Reducing the risk of ovarian hyperstimulation syndrome in IVF

IVF

The world’s first IVF baby, Louise Brown born in England in 1978, was conceived from a naturally developing follicle in her mother’s ovary. However, as other groups around the world would quickly discover, the “natural cycle” was an inefficient and difficult procedure to replicate, and most turned to the ‘stimulated’ cycle to provide more eggs for fertilization and a greater chance of pregnancy. Since then, many combinations of fertility hormones have been tried to improve outcomes, but the stimulated cycle remains the cornerstone of today’s IVF.

Now, a new “study of studies,” whose results are presented today at the 38th annual meeting of ESHRE in Milan, has found little or no difference in live birth rate from these various stimulation protocols, but concluded that one group of protocols in particular is likely to reduce the risk of the most serious treatment complication of IVF, ovarian hyperstimulation syndrome, or OHSS. The results of this meta-analysis are presented today on behalf of the Cochrane group by Dr. Pedro Melo from the Tommy’s National Center for Miscarriage Research at the University of Birmingham, UK.

The study was a huge review of randomized trials examining the efficacy and safety of 56 different protocols used in assisted reproduction (IVF and ICSI) and involving almost 37,000 women who were subjects in 171 eligible trials. The headline results showed there is probably “little to no effect” of any of the regimens on live birth rate but that a “short GnRH antagonist protocol” reduced the chance of OHSS by as much as 52% in high-risk subjects when compared with “long GnRH agonist” protocols.

Fertility hormones used for ovarian stimulation—known as gonadotrophins—were originally derived from natural sources and aimed to replicate the activity of natural hormones; human menopausal gonadotrophin, for example, was extracted from the urine of menopausal women. Other preparations have in time become available through genetic manufacturing, such that today “recombinant FSH” (follicle stimulating hormone) is the most commonly used gonadotrophin for ovarian stimulation.

In addition to gonadotrophins, most stimulation cycles also involve the administration of drugs which temporarily shut down the natural ovulatory cycle by suppressing that part of the brain which controls the ovaries (the pituitary gland). Pituitary suppression (or downregulation) drugs are used to prevent early release of the eggs and allow clinicians to better schedule the egg retrieval procedure.

Many different combinations—or protocols—of gonadotrophins and pituitary downregulation drugs are today used for ovarian stimulation in IVF. Downregulation can be achieved with a hormone known as a GnRH agonist (gonadotrophin-releasing hormone).

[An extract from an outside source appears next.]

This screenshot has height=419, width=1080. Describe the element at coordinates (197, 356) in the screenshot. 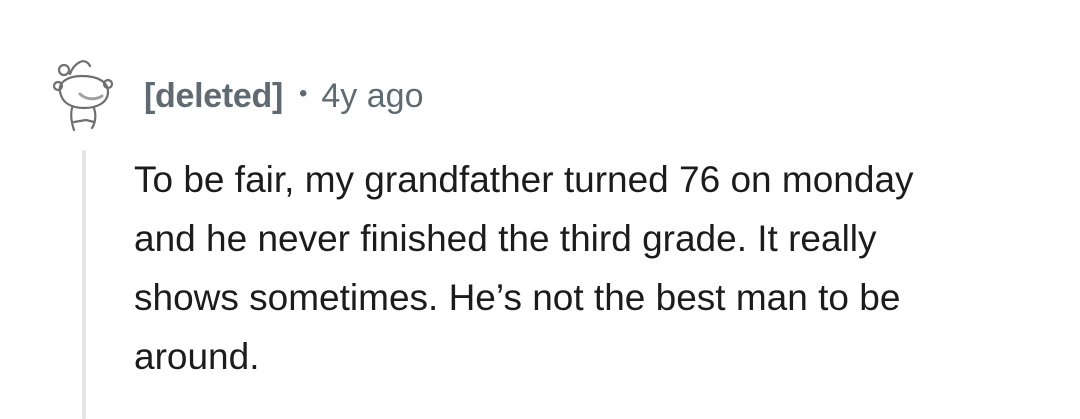

I see `comment-body-line: around.` at that location.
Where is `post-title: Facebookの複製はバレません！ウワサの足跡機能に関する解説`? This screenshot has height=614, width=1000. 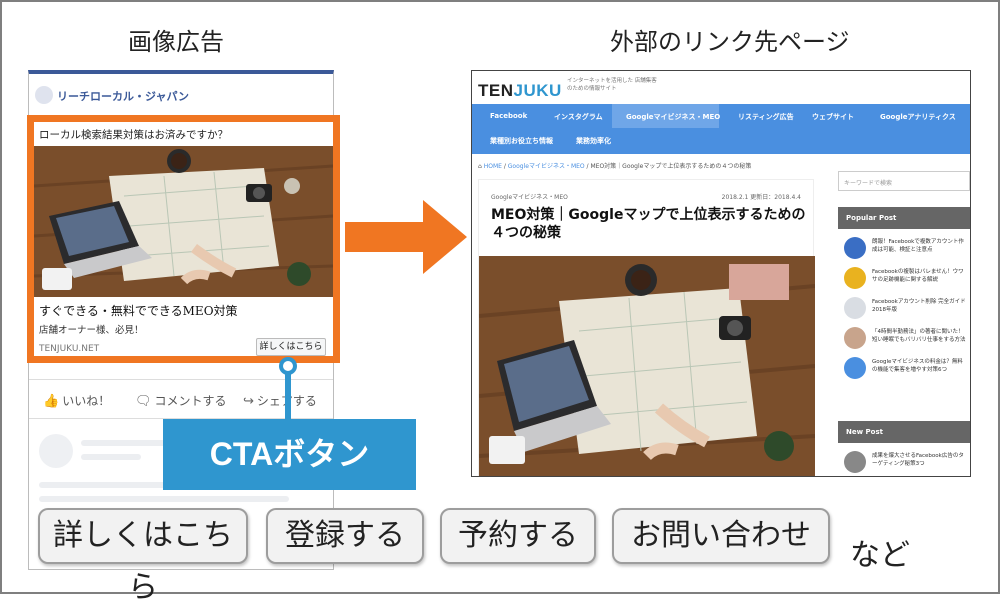 post-title: Facebookの複製はバレません！ウワサの足跡機能に関する解説 is located at coordinates (918, 276).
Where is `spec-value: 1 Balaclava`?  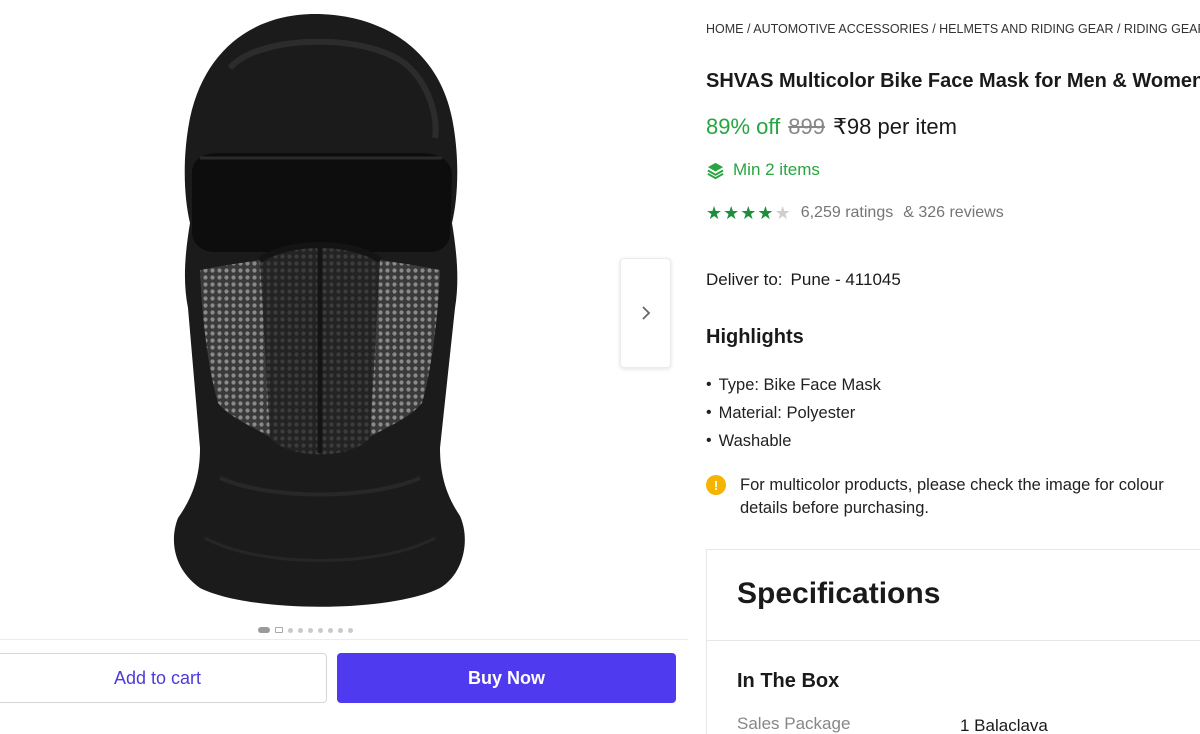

However, downregulation with a GnRH agonist requires several weeks to achieve, and is thus known as a “long protocol.” More recently it was found that a GnRH antagonist suppressed the ovary’s activity much more quickly and reduced the time of the stimulation cycle from five or six weeks to just two or three.

It was this study’s comparison of the long GnRH agonist and the short antagonist protocols which offered its important safety finding. OHSS is a complication most usually found in patients whose ovarian reserve tests suggest a normal or high response to ovarian stimulation. The condition presents with enlargement of the ovaries with abdominal bloating and pain, and may rarely progress to more serious circulatory, respiratory and renal complications. Mild OHSS is common in IVF patients, affecting as many as 33%, but rare (1%) in its serious forms. The evidence from this latest meta-analysis showed that in women with predicted normal or high response the use of short GnRH antagonist protocols resulted in little to no difference in live birth rate but a reduction in OHSS of as much as 52% when compared with long GnRH agonist protocols.

The mechanisms through which short GnRH antagonist protocols reduce the risk of OHSS have not been fully explained, said Dr. Melo. “However,” he added, “it seems likely that this results from a combination of factors—including the absence of an ovarian “flare” effect with GnRH antagonists, and the option of triggering ovulation in GnRH antagonist cycles without hCG (human chorionic gonadotrophin), which is the main driver of OHSS.”

Thus, said Dr. Melo, “we can now say with a good level of confidence that in patients with predicted high or normal response, using long protocols is unlikely to improve their live birth rates but will probably increase their risk of OHSS.”